Print Friendly and PDF

Elest’e Rehin Olsaydın Hiçbir Şeye Aldırmazdın, Her Şeye Boş Verirdin

Bunlarada Bakarsınız

 

XC

Hâce eger tu hemçu mâ bîhod-o şûh-o mestiyî

Tovk-ı kamer şekesteyi fovk-ı felek neşesteyî

Hoca, sen de bizim gibi kendinden geçmişsen, şuhsan, sarhoşsan, Ay’ın halkasını kırmışsındır, göğün yücesine çıkmış, oturmuşsundur.

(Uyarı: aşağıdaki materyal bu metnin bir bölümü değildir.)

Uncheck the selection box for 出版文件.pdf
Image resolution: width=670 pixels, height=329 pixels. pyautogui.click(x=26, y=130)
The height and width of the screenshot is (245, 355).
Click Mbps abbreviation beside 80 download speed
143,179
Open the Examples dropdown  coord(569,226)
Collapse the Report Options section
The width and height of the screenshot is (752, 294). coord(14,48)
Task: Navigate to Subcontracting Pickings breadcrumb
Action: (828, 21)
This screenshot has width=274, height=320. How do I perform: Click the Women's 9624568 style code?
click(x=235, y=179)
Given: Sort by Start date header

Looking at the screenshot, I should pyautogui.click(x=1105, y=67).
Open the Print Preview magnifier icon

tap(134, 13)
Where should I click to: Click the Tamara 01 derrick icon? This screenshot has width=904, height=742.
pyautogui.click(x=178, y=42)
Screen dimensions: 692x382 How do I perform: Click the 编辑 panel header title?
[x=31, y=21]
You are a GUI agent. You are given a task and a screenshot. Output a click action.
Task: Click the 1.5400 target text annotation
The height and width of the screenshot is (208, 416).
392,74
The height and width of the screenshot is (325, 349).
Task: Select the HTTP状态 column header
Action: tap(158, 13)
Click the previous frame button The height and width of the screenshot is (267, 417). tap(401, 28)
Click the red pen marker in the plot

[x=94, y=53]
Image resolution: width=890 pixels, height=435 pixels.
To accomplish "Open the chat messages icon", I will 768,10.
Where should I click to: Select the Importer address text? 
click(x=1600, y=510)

Yokluğa tapıyorsan nerden şunun bunun lâfını duyacaksın; nerden şunun bunun gamını çekeceksin; yahut da nerden altın, gümüş devşireceksin?

Gece yarısı sıçrarsın, görünmez ilin lâkabı güzel padişahıyla bağdaşırsın; neşe, çalgı çağanak şarabının kadehini gamın başına vurur, kırarsın.

A yaşayışa yardım olan güzel, zekât olarak gönlünü kapanın saçlarını tutmu ş da benim gönlüme bağlamışsın sen.

Âşık, sarhoş nerde, utanma, arlanma nerde? Elest’e rehin olsaydın hiçbir şeye aldırmazdın, her şeye boş verirdin.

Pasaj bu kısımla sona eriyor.